# WRITTEN REQUEST A
Duplicate the part of the records that opens with the line containing "concluding (1108, 471)" and closes with the line containing "(290, 1047).", keeping both of those lines.

# EXTRACTED TEXT

---*---

12:04 PM, 5th April 2021, About 3 years ago

Sounds like your purchase price included the expensive ground rent reviews, hence why the yield is attractive. Do you buy for cash rather than a mortgage ?

John Frith

14:15 PM, 5th April 2021, About 3 years ago

As has been said, the more time passes, the less onerous the increases will be. And at the moment £500 pa is less than £42 pm - it doesn't take much on the plus side (eg a good yield) to outweigh that.

Jim

10:23 AM, 7th April 2021, About 3 years ago

Reply to the comment left by Dylan Morris at 05/04/2021 - 12:04
I got a mortgage. Thanks for the responses. I think it definitely worth keeping

I may try again to buy the freehold but will this be much more expensive next year when ground rent will increase from £250 to around £500. I don't think the lease reforms will help us.

Jim

10:29 AM, 7th April 2021, About 3 years ago

Reply to the comment left by Ron H-W at 05/04/2021 - 12:02
Thank you for the detailed calculation. Yes its not doubling Revised Rent = £250 * Latest Index Figure/Initial Index Figure OR the sum of the yearly rent payable immediately before the relevant review and £250 whichever is greater

It based on inflation increases with the minimum increase being £250

Dylan Morris

10:34 AM, 7th April 2021, About 3 years ago

Reply to the comment left by Jim Littlehampton at 07/04/2021 - 10:23
Well that’s good news Jim that the property is mortgageable. I somehow doubt any leasehold reforms are going to apply to existing leases (ie. retrospectively).
I have a rental flat where the lease increases along with inflation linked to RPI with reviews every 15 years. Went up this year from £170 to £260 not bad really, but inflation has been low over such time. We could be in for a period of high inflation in the future, which could work for you in a way. Your ground rent increases of £250 every 10 years may look reasonable if the increase had been around this much with inflation anyway.

---*---

# DATA FOR THE TASK

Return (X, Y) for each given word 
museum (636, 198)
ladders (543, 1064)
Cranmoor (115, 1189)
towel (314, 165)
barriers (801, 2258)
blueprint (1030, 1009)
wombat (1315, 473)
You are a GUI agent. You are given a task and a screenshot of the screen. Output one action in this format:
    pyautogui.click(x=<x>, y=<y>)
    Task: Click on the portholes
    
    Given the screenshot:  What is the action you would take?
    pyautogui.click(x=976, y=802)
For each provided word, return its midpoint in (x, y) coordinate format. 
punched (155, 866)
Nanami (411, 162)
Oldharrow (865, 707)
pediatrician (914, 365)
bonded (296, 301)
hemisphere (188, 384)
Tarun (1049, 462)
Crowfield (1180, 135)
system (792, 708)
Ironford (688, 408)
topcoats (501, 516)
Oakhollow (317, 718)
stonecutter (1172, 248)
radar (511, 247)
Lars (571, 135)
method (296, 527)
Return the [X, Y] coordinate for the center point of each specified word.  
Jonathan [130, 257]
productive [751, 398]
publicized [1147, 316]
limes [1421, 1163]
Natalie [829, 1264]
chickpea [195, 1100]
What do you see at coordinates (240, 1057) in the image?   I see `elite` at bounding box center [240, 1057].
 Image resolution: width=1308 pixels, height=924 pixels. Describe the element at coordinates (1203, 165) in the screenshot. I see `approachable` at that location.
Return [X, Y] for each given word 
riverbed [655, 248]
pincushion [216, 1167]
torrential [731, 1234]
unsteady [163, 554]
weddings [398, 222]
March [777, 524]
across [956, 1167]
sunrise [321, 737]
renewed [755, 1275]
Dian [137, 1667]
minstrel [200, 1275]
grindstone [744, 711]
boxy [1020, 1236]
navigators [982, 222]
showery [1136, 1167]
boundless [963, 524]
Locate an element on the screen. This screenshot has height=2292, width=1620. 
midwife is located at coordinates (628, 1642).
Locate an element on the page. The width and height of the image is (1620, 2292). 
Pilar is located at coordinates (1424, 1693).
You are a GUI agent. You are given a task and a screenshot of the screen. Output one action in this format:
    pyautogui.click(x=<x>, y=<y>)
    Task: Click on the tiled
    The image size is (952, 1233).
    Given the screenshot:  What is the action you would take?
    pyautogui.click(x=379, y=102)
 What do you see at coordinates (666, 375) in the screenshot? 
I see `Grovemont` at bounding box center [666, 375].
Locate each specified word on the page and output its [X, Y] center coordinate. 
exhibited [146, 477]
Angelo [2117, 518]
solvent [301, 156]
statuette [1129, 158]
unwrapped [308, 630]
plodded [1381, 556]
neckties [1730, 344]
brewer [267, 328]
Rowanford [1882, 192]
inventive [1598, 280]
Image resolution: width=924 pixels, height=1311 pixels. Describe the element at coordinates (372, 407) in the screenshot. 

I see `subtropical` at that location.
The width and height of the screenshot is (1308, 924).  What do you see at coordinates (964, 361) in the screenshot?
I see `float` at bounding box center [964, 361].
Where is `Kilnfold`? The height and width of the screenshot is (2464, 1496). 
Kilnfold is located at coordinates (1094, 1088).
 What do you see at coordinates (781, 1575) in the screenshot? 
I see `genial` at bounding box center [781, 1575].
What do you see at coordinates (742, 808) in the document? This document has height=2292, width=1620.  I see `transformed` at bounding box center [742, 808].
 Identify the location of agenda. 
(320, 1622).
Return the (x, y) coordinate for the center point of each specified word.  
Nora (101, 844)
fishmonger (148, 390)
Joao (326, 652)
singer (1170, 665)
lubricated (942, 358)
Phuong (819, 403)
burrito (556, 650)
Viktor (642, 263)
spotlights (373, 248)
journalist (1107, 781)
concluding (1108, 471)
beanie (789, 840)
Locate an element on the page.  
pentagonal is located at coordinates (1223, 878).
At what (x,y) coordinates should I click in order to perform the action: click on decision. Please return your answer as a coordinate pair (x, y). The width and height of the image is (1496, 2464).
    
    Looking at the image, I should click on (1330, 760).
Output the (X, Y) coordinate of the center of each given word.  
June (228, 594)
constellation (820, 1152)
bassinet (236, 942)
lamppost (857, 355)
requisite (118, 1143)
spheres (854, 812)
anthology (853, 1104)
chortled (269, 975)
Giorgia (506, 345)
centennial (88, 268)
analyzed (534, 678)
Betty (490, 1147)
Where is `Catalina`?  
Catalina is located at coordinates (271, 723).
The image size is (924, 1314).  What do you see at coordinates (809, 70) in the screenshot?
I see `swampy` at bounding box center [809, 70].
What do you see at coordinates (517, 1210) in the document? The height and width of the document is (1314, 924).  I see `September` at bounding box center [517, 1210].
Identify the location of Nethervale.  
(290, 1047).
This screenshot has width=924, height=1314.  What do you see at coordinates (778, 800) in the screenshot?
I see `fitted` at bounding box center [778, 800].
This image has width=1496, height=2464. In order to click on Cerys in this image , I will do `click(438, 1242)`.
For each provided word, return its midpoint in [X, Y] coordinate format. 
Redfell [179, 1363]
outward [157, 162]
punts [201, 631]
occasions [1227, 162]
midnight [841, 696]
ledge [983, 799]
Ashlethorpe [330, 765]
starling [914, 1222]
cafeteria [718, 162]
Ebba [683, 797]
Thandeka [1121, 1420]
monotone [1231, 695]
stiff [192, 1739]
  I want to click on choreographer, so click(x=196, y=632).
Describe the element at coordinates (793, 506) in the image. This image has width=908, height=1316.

---*---

# WRITTEN REQUEST B
Set down the entire ground rent discussion word for word.

# WRITTEN SOLUTION A
concluding (1108, 471)
beanie (789, 840)
Locate an element on the page.  
pentagonal is located at coordinates (1223, 878).
At what (x,y) coordinates should I click in order to perform the action: click on decision. Please return your answer as a coordinate pair (x, y). The width and height of the image is (1496, 2464).
    
    Looking at the image, I should click on (1330, 760).
Output the (X, Y) coordinate of the center of each given word.  
June (228, 594)
constellation (820, 1152)
bassinet (236, 942)
lamppost (857, 355)
requisite (118, 1143)
spheres (854, 812)
anthology (853, 1104)
chortled (269, 975)
Giorgia (506, 345)
centennial (88, 268)
analyzed (534, 678)
Betty (490, 1147)
Where is `Catalina`?  
Catalina is located at coordinates (271, 723).
The image size is (924, 1314).  What do you see at coordinates (809, 70) in the screenshot?
I see `swampy` at bounding box center [809, 70].
What do you see at coordinates (517, 1210) in the document? The height and width of the document is (1314, 924).  I see `September` at bounding box center [517, 1210].
Identify the location of Nethervale.  
(290, 1047).

# WRITTEN SOLUTION B
12:04 PM, 5th April 2021, About 3 years ago

Sounds like your purchase price included the expensive ground rent reviews, hence why the yield is attractive. Do you buy for cash rather than a mortgage ?

John Frith

14:15 PM, 5th April 2021, About 3 years ago

As has been said, the more time passes, the less onerous the increases will be. And at the moment £500 pa is less than £42 pm - it doesn't take much on the plus side (eg a good yield) to outweigh that.

Jim

10:23 AM, 7th April 2021, About 3 years ago

Reply to the comment left by Dylan Morris at 05/04/2021 - 12:04
I got a mortgage. Thanks for the responses. I think it definitely worth keeping

I may try again to buy the freehold but will this be much more expensive next year when ground rent will increase from £250 to around £500. I don't think the lease reforms will help us.

Jim

10:29 AM, 7th April 2021, About 3 years ago

Reply to the comment left by Ron H-W at 05/04/2021 - 12:02
Thank you for the detailed calculation. Yes its not doubling Revised Rent = £250 * Latest Index Figure/Initial Index Figure OR the sum of the yearly rent payable immediately before the relevant review and £250 whichever is greater

It based on inflation increases with the minimum increase being £250

Dylan Morris

10:34 AM, 7th April 2021, About 3 years ago

Reply to the comment left by Jim Littlehampton at 07/04/2021 - 10:23
Well that’s good news Jim that the property is mortgageable. I somehow doubt any leasehold reforms are going to apply to existing leases (ie. retrospectively).
I have a rental flat where the lease increases along with inflation linked to RPI with reviews every 15 years. Went up this year from £170 to £260 not bad really, but inflation has been low over such time. We could be in for a period of high inflation in the future, which could work for you in a way. Your ground rent increases of £250 every 10 years may look reasonable if the increase had been around this much with inflation anyway.